Organizations are like trees, they grow and spread their branches wide. When an incident happens in a tree-like IBM, Microsoft, Google or any other giants, it becomes tough to manage those incidents. The most effective manner for incident management is to identify the cause of an incident and try to mitigate it. But nowadays risks can be interconnected and tough to identify. While Identifying the cause by Root cause analysis, we often fail to find the interconnected risk and the process becomes tough while digging deeper and deeper into the incident.

Let me tell you my view, of how to do this in a simpler way. Suppose an incident happened in a big organization like a service failed for some minutes. So how to identify the cause of this Incident. Suppose we go identifying one cause after another until we find the root. The organization would be spread across the globe and a vast failure in service may be caused by independent risks which have occurred across the globe. This is a complicated process and can guide you to a risk which is connected to another incident. This approach may also take more time to identify the root and resolve the incident.

Let’s solve the issue in a different manner. Suppose we have a similar incident, same as above. Following steps can be considered to find the cause and mitigate it.

Step 1: Break down the incident into sections based on different factor’s like time, place, affected area, criticality etc.

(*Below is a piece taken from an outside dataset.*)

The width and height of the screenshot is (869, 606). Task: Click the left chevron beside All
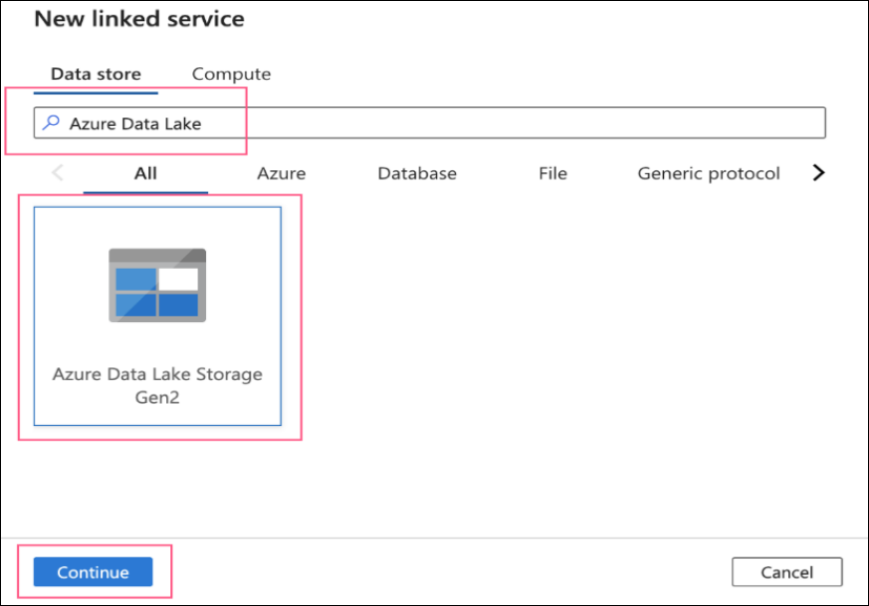point(57,172)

Step 2:  Group the identified incidents into various sections depending on the type of incident.

Step 3:  For each grouped incident:

a.   Analyze the incident.

b.   Find the owners responsible for the incident.

c.   Break down into further sections if necessary.

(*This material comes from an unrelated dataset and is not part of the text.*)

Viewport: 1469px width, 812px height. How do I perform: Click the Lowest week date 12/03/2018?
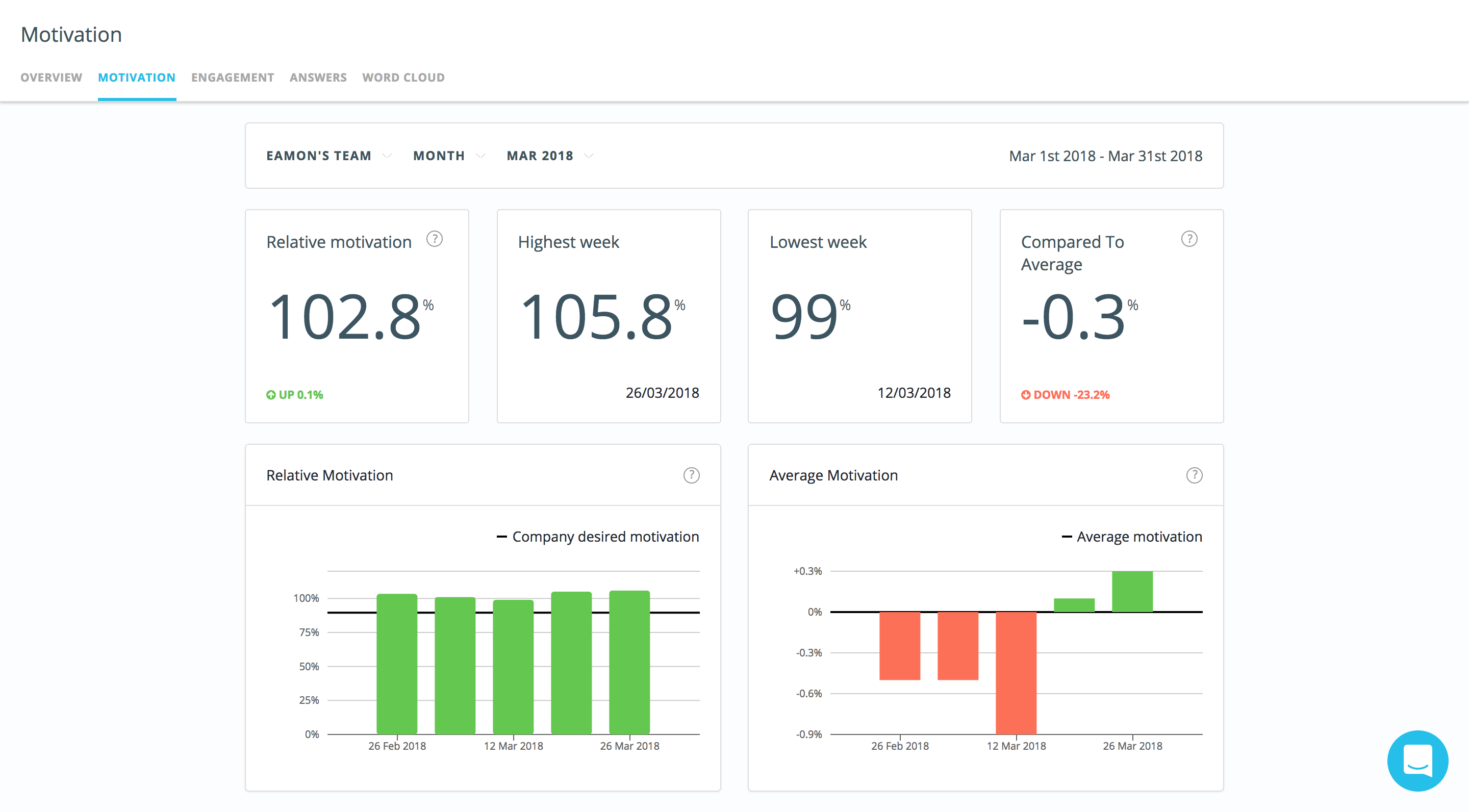tap(914, 393)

d.   Find the cause of each section.

Step 4: Map all the causes to the sections and form a tree-like structure for the incident where the root node is now the initial incident.

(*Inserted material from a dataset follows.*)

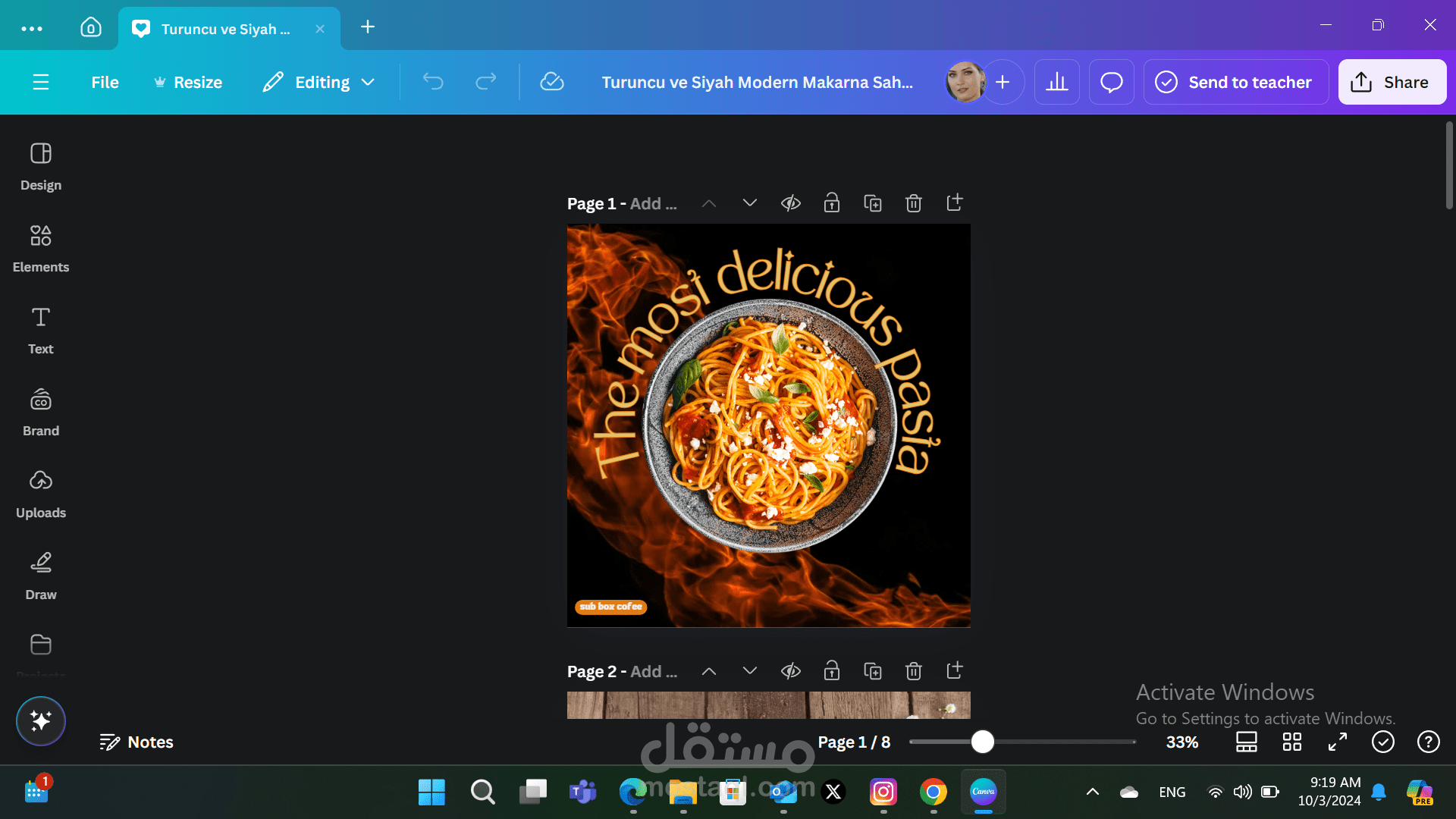Image resolution: width=1456 pixels, height=819 pixels.
Task: Delete Page 1 with trash icon
Action: coord(913,203)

After step 4, we will have the initial incident broke down into different session’s and a risk which is mapped to each incident.

Step 5: Analyze the mapped Incident and the risk. Find which Risk is more critical and, mitigate each and every risk one by one according to its criticality.

Finally, when all risks are mitigated, we will have the initial incident resolved along with other unnoted incidents and risk which were found while dividing into sessions.

For a further understanding of above concept, let me describe it in a simple way by considering the organization as a tree and the initial incident as a branch falling down on a fine evening. We first break down the incident (Step 1), identify possible causes like the heavy wind (considering the climate), a woodpecker is coming there often, the kids usually climb on the same branch etc.. So we have different groups which caused the same incident (Step 2). Now we analyze each group and find the owners ie, climate change, woodpecker and the kids. We can further break down the incident like kids climb the tree because the fruits at the low level of the tree are all moldy. This is further an incident and can be grouped into other sessions. So taking each identified section ie, Moldy fruits, Kids, woodpecker and climate change we arrive at different causes and according to criticality, we solve each one by one like moldy fruits is a critical problem and can be solved by applying pesticides or giving proper nourishment.

Similarly, organizations can also do incident management and mitigate risks and other incidents in the chain by following the above steps.